- Extract to read
** BEGIN **

RecSys 2025 - Session 10 - RecSys

Session 10: Women in RecSys

Date: Thursday September 25, 16:50–17:40 (GMT+2)
Session Chair: Ashmi Banerjee

Dynamic Fairness-aware Recommendation Through Multi-agent Social Choice
by Amanda Aird, Paresha Farastu, Joshua Sun, Elena Štefancová, Cassidy All, Amy Voida, Nicholas Mattei, Robin Burke

Algorithmic fairness in the context of personalized recommendation presents significantly different challenges to those commonly encountered in classification tasks. Researchers studying classification have generally considered fairness to be a matter of achieving equality of outcomes (or some other metric) between a protected and unprotected group, and built algorithmic interventions on this basis. We argue that fairness in real-world application settings in general, and especially in the context of personalized recommendation, is much more complex and multi-faceted, requiring a more general approach. To address the fundamental problem of fairness in the presence of multiple stakeholders, with different definitions of fairness, we propose the Social Choice for Recommendation Under Fairness — Dynamic (SCRUF-D) architecture, which formalizes multistakeholder fairness in recommender systems as a two-stage social choice problem. In particular, we express recommendation fairness as a combination of an allocation and an aggregation problem, which integrate both fairness concerns and personalized recommendation provisions, and derive new recommendation techniques based on this formulation. We demonstrate the ability of our framework to dynamically incorporate multiple fairness concerns using both real-world and synthetic datasets.

Full text in ACM Digital Library
On the challenges of studying bias in Recommender Systems: The effect of data characteristics and algorithm configuration
by Savvina Daniil, Manel Slokom, Mirjam Cuper, Cynthia C. S. Liem, Jacco van Ossenbruggen, Laura Hollink

Statements on the propagation of bias by recommender systems are often hard to verify or falsify. Research on bias tends to draw from a small pool of publicly available datasets and is therefore bound by their specific properties. Additionally, implementation choices are often not explicitly described or motivated in research, while they may have an effect on bias propagation. In this paper, we explore the challenges of measuring and reporting popularity bias. We showcase the impact of data properties and algorithm configurations on popularity bias by combining real and synthetic data with well known recommender systems frameworks. First, we identify data characteristics that might impact popularity bias, and explore their presence in a set of available online datasets. Accordingly, we generate various datasets that combine these characteristics. Second, we locate algorithm configurations that vary across implementations in literature. We evaluate popularity bias for a number of datasets, three real and five synthetic, and configurations, and offer insights on their joint effect. We find that, depending on the data characteristics, various configurations of the algorithms examined can lead to different conclusions regarding the propagation of popularity bias. These results motivate the need for explicitly addressing algorithmic configuration and data properties when reporting and interpreting bias in recommender systems.

** END **

[Entries from a pointing dataset]
** BEGIN **

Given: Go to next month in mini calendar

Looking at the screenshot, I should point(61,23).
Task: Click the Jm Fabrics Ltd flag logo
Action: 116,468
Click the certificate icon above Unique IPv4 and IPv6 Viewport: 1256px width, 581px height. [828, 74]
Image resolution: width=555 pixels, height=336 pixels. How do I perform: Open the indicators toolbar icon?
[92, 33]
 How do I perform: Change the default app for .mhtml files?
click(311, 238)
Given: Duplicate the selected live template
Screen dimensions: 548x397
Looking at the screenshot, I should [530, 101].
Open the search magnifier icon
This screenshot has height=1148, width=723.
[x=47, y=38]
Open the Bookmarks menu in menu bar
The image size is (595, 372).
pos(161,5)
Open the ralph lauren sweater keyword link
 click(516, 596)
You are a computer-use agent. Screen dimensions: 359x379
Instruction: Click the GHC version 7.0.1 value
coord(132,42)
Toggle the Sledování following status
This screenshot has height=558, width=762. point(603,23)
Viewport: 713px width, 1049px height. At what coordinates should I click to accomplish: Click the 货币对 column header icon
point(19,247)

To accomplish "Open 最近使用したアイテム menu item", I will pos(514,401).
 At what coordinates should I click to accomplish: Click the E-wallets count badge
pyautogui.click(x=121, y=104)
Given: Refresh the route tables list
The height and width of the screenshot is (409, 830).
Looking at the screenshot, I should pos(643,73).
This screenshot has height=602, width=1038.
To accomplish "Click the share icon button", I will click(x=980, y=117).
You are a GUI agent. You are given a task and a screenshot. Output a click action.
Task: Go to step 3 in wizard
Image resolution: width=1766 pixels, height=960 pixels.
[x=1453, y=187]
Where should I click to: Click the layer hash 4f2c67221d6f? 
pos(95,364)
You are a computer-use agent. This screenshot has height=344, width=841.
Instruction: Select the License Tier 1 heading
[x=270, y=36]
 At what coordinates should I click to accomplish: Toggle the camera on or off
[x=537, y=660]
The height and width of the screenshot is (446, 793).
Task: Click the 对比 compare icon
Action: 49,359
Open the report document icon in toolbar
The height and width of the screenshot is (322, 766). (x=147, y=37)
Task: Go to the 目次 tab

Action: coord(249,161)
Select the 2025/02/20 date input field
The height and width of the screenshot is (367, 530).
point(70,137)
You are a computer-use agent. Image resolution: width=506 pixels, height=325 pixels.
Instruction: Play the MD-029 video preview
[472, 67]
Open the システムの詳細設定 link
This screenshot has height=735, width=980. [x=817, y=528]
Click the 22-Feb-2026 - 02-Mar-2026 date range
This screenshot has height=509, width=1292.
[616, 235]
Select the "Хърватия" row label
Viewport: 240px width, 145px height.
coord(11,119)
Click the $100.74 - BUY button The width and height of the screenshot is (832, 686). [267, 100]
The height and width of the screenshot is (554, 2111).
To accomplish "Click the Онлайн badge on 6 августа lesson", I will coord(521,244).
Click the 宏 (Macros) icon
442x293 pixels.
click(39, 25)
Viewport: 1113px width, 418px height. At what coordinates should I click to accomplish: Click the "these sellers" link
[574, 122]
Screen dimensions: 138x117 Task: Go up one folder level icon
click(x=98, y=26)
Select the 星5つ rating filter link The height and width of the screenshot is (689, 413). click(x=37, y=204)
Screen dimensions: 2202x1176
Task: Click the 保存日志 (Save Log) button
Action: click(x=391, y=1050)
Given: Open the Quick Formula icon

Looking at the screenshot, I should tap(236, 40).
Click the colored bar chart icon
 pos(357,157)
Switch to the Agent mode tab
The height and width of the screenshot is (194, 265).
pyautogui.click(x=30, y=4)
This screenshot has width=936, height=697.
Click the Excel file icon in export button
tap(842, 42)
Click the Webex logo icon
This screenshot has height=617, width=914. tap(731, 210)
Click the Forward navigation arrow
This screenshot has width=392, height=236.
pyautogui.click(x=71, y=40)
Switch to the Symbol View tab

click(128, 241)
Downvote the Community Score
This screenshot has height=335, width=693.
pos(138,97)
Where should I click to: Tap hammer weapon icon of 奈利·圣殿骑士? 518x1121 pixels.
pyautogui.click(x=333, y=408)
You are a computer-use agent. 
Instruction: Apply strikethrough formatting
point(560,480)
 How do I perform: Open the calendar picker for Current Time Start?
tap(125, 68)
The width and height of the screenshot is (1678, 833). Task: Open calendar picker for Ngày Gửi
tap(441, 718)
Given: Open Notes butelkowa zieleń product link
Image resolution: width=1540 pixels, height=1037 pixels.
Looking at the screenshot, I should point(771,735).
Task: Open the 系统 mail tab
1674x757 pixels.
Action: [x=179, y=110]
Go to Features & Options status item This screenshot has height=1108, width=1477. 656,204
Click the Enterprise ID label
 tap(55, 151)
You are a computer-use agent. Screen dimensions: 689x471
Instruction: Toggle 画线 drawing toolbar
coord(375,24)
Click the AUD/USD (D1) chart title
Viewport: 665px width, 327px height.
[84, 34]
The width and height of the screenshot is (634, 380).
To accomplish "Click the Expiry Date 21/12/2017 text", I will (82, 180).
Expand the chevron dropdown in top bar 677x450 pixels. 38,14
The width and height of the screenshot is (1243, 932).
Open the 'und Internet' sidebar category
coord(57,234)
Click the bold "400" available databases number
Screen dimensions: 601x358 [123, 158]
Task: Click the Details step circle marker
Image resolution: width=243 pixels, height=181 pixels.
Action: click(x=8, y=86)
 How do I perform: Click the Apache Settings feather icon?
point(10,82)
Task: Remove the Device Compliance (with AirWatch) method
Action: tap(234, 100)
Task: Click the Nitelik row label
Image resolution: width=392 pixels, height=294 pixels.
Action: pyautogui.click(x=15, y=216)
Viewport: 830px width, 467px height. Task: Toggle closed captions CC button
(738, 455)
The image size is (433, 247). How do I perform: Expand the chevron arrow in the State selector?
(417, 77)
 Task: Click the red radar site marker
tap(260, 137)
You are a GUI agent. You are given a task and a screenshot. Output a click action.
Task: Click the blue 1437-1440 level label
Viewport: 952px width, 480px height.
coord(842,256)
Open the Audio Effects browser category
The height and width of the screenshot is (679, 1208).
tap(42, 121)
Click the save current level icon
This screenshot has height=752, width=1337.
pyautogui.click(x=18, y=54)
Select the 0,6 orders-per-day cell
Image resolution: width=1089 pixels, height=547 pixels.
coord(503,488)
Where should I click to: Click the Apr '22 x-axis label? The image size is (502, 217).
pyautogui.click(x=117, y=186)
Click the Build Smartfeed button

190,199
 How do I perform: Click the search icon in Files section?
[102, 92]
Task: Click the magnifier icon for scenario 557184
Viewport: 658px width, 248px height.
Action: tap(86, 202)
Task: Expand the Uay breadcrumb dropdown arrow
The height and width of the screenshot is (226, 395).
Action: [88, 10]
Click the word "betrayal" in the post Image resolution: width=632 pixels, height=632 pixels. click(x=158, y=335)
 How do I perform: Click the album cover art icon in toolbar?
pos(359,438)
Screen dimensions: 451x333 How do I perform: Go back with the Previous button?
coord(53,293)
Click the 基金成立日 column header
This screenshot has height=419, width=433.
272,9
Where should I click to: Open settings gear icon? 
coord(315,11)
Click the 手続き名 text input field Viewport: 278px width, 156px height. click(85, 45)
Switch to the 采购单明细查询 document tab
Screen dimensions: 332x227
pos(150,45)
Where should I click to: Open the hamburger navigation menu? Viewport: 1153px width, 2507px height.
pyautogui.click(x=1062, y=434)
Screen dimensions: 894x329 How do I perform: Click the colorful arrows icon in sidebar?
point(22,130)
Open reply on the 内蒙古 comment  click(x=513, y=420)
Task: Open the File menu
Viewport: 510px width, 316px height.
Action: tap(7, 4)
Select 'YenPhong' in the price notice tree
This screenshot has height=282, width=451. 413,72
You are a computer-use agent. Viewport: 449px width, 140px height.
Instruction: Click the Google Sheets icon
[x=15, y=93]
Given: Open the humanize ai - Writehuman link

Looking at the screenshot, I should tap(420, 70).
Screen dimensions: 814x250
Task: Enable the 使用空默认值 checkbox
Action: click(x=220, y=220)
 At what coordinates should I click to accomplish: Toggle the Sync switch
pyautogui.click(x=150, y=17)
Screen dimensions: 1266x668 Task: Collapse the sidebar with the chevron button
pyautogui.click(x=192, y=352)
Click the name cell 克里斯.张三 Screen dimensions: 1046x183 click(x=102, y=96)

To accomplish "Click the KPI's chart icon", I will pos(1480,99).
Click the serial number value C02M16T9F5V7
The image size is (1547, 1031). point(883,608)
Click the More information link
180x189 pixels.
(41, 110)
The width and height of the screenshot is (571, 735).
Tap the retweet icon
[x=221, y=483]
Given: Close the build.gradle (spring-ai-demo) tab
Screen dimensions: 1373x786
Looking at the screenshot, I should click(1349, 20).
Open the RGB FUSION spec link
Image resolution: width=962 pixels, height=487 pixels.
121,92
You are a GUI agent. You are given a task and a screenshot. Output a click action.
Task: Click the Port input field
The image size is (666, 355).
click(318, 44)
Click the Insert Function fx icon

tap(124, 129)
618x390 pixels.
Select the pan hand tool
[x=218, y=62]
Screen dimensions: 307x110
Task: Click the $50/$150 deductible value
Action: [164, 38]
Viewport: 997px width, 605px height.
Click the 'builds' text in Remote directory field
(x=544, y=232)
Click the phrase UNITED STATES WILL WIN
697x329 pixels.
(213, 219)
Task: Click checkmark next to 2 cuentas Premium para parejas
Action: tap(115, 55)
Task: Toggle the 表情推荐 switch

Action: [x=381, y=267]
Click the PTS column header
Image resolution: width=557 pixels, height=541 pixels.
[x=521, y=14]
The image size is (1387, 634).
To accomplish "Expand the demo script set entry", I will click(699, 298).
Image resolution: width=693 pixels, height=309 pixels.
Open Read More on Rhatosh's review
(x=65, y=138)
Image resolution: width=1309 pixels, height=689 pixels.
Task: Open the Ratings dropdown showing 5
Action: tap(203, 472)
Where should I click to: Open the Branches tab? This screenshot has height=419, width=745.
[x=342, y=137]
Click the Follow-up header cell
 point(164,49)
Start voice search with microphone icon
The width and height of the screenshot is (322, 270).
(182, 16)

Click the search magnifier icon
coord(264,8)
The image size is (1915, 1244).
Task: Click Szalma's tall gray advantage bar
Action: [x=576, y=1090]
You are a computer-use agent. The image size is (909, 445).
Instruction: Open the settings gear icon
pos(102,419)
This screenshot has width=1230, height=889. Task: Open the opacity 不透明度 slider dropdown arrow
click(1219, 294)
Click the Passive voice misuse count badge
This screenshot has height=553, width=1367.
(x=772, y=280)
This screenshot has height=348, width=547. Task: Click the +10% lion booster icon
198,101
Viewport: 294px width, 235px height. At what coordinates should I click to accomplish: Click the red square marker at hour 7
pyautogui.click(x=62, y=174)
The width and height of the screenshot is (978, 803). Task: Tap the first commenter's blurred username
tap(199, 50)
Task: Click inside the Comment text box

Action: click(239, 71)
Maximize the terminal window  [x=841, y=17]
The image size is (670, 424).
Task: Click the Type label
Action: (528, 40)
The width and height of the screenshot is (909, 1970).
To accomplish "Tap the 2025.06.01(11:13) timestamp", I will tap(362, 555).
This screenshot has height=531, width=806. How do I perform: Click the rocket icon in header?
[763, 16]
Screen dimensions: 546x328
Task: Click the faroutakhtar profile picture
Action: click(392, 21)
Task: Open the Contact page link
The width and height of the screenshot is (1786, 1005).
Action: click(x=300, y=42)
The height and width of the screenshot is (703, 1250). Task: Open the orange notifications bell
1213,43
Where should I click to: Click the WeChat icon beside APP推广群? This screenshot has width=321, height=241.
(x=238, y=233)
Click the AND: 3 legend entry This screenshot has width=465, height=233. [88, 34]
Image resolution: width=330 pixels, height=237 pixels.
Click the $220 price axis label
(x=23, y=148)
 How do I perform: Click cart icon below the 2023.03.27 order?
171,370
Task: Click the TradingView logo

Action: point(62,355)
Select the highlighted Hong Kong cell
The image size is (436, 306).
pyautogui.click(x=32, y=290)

** END **

- Things to do
(1) Transcribe the entries line for line, beginning with their first line and going on through the line that contains "coord(132,42)".
(2) Continue the RecSys 2025 Session 10 paper listing from the point where it stops.
The session listing and the entries were taken from two unrelated sources.

- Responses to the tasks
(1)
Given: Go to next month in mini calendar

Looking at the screenshot, I should point(61,23).
Task: Click the Jm Fabrics Ltd flag logo
Action: 116,468
Click the certificate icon above Unique IPv4 and IPv6 Viewport: 1256px width, 581px height. [828, 74]
Image resolution: width=555 pixels, height=336 pixels. How do I perform: Open the indicators toolbar icon?
[92, 33]
 How do I perform: Change the default app for .mhtml files?
click(311, 238)
Given: Duplicate the selected live template
Screen dimensions: 548x397
Looking at the screenshot, I should [530, 101].
Open the search magnifier icon
This screenshot has height=1148, width=723.
[x=47, y=38]
Open the Bookmarks menu in menu bar
The image size is (595, 372).
pos(161,5)
Open the ralph lauren sweater keyword link
 click(516, 596)
You are a computer-use agent. Screen dimensions: 359x379
Instruction: Click the GHC version 7.0.1 value
coord(132,42)

(2)
Full text in ACM Digital Library
FEIR: Quantifying and Reducing Envy and Inferiority for Fair Recommendation of Limited Resources
by Nan Li, Bo Kang, Jefrey Lijffijt, Tijl De Bie

Recommendation in settings such as e-recruitment and online dating involves distributing limited opportunities, which differs from recommending practically unlimited goods such as in e-commerce or music recommendation. This setting calls for novel approaches to quantify and enforce fairness. Indeed, typical recommender systems recommend each user their top relevant items, such that desirable items may be recommended simultaneously to more and to less qualified individuals. This is arguably unfair to the latter. Indeed, when they pursue such a desirable recommendation (e.g., by applying for a job), they are unlikely to be successful. To quantify fairness in such settings, we introduce inferiority: a novel (un)fairness measure that quantifies the competitive disadvantage of a user for their recommended items. Inferiority is complementary to envy: a previously-proposed fairness notion that quantifies the extent to which a user prefers other users’ recommendations over their own. We propose to use both inferiority and envy in combination with an accuracy-related measure called utility: the aggregated relevancy scores of the recommended items. Unfortunately, none of these three measures are differentiable, making it hard to optimize them, and restricting their immediate use to evaluation only. To remedy this, we reformulate them in the context of a probabilistic interpretation of recommender systems, resulting in differentiable versions. We show how these loss functions can be combined in a multi-objective optimization problem that we call FEIR (Fairness through Envy and Inferiority Reduction), used as a post-processing of the scores from any standard recommender system. Experiments on synthetic and real-world data show that the proposed approach effectively improves the trade-offs between inferiority, envy and utility, compared to the naive recommendation and the state-of-the-art method for the related problem of congestion alleviation in job recommendation. We discuss and enhance the practical impact of our findings on a wide range of real-world recommendation scenarios, and we offer implementations of visualization tools to render the envy and inferiority metrics more accessible.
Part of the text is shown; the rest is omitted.